Exhibit 99.1
NEWS RELEASE | | Contact: | Tiffany K. Glenn |
For Immediate Release | | | Executive Vice President |
| | | Investor Relations Officer |
| | | (757) 217-1000 |
HAMPTON ROADS BANKSHARES MAKES
INDUCEMENT AWARD TO DAVIES
NORFOLK, VIRGINIA, January 6, 2010: Hampton Roads Bankshares, Inc. (the “Company” - Nasdaq: HMPR), the holding company for Bank of Hampton Roads and Shore Bank, today announced that on December 30, 2009, John A.B. “Andy” Davies, Jr., President and Chief Executive Officer of the Company received a fully-vested 75,000 share award of restricted stock and a cash bonus in the amount of $58,000. This award was made as an inducement for joining the Company earlier this year in lieu of receiving a larger signing bonus. Of the 75,000 shares of restricted stock, 50,000 shares were granted under the Company’s 2006 Stock Incentive Plan.
About Hampton Roads Bankshares
Hampton Roads Bankshares, Inc. is a bank holding company that was formed in 2001 and is headquartered in Norfolk, Virginia. The Company's primary subsidiaries are Bank of Hampton Roads, which opened for business in 1987, and Shore Bank, which opened in 1961. The Banks engage in general community and commercial banking business, targeting the needs of individuals and small to medium-sized businesses. Currently, Bank of Hampton Roads operates twenty-eight banking offices in the Hampton Roads region of southeastern Virginia and twenty-four offices in Virginia and North Carolina doing business as Gateway Bank & Trust Co. Shore Bank serves the Eastern Shore of Maryland and Virginia through eight banking offices and fifteen ATMs. Through various affiliates, the Banks also offer mortgage banking services, insurance, title insurance and investment products. Shares of the Company's common stock are traded on the NASDAQ Global Select Market under the symbol HMPR. Additional information about the Company and its subsidiaries can be found at www.hamptonroadsbanksharesinc.com.

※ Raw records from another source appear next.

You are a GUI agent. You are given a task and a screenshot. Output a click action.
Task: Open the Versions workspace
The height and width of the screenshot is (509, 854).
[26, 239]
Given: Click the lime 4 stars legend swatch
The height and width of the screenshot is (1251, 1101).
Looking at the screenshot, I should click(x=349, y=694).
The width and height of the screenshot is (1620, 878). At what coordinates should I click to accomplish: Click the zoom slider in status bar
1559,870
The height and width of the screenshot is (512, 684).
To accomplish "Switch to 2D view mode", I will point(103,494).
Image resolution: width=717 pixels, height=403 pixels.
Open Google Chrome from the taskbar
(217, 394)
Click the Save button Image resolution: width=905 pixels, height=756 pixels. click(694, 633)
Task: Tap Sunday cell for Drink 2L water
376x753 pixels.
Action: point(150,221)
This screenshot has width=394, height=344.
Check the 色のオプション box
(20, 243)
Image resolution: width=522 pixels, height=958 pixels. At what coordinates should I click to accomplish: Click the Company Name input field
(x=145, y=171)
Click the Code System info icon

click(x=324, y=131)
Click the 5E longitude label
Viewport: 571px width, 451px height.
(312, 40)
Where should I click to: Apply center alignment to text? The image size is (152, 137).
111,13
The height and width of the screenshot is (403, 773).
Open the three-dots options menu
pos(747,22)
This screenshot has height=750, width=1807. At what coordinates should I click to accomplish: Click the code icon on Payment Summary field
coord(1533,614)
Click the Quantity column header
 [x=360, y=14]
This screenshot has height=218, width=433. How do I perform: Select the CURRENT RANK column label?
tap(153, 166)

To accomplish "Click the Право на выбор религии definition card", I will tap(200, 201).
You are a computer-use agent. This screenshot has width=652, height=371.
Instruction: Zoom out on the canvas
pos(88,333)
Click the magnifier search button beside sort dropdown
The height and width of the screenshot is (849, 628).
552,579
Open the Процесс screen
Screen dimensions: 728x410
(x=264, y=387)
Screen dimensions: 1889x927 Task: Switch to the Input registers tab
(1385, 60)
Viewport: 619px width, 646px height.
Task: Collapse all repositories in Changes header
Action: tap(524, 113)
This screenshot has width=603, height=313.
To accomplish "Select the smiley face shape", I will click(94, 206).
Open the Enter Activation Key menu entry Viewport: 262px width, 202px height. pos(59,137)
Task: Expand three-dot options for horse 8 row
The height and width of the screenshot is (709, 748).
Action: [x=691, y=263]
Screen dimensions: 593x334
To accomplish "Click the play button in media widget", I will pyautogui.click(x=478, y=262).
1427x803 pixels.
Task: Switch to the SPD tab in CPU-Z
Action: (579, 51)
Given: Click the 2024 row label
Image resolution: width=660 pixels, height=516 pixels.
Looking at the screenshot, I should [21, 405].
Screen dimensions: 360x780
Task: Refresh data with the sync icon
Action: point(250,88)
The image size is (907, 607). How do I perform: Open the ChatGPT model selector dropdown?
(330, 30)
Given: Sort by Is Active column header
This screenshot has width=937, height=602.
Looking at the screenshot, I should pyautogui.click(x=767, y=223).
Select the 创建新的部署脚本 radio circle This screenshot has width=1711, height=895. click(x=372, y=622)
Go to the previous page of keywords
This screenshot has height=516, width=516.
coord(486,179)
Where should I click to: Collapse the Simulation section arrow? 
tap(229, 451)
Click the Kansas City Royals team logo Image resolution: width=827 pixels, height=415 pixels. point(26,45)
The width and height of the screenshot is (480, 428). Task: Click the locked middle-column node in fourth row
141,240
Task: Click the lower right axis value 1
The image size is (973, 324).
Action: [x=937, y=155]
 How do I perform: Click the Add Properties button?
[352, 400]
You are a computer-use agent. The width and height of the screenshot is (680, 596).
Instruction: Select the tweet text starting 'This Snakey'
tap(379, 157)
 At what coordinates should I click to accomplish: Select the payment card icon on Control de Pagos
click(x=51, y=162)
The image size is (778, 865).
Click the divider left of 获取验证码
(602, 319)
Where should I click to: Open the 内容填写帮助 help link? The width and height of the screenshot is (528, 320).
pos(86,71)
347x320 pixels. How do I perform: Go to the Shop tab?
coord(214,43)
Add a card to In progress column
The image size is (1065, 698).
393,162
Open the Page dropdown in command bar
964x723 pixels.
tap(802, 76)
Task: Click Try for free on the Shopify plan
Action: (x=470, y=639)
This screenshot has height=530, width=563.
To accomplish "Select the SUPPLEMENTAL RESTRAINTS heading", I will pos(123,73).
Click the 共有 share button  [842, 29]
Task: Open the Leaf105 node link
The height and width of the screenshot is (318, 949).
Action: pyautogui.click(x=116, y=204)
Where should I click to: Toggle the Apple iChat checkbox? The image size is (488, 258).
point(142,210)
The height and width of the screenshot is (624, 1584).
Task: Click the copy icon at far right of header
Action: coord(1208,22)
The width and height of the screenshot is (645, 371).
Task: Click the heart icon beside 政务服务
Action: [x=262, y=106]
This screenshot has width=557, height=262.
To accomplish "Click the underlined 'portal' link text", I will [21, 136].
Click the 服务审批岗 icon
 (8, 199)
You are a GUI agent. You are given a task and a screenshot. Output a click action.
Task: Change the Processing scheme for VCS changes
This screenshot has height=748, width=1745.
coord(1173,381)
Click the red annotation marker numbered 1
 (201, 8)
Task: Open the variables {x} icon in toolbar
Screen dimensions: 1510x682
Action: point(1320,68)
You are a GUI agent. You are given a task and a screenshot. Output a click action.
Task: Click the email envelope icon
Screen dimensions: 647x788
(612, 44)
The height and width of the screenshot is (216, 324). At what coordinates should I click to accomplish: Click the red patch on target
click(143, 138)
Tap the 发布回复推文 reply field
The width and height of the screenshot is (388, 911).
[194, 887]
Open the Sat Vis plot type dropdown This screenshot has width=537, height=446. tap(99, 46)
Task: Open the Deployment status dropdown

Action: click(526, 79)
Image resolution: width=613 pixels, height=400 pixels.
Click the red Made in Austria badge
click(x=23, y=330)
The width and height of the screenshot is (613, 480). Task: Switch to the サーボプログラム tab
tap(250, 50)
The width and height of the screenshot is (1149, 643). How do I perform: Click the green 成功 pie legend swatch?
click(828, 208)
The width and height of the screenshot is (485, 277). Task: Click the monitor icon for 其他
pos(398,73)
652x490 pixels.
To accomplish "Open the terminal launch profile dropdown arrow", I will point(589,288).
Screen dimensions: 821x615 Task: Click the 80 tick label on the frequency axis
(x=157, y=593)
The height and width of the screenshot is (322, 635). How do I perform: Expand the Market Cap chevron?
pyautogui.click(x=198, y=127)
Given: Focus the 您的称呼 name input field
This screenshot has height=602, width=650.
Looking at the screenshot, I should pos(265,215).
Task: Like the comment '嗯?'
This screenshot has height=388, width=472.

Certain statements in this report may constitute “forward-looking statements” within the meaning of the Private Securities Litigation Reform Act of 1995. Forward-looking statements are statements that include projections, predictions, expectations, or beliefs about events or results or otherwise are not statements of historical facts. Although the Company believes that its expectations with respect to certain forward-looking statements are based upon reasonable assumptions within the bounds of its existing knowledge of its business and operations, there can be no assurance that actual results, performance or achievements of the Company will not differ materially from any future results, performance or achievements expressed or implied by such forward-looking statements. Actual future results and trends may differ materially from historical results or those anticipated depending on a variety of factors. For an explanation of the risks and uncertainties associated with forward-looking statements, please refer to the Company’s Annual Report on Form 10-K for the year ended December 31, 2008, and other reports filed and furnished to the Securities and Exchange Commission. The Company undertakes no obligation to update any forward-looking statements made in this press release and this release shall not constitute an offer to sell or the solicitation of an offer to buy securities in any jurisdiction in which such solicitation would be unlawful.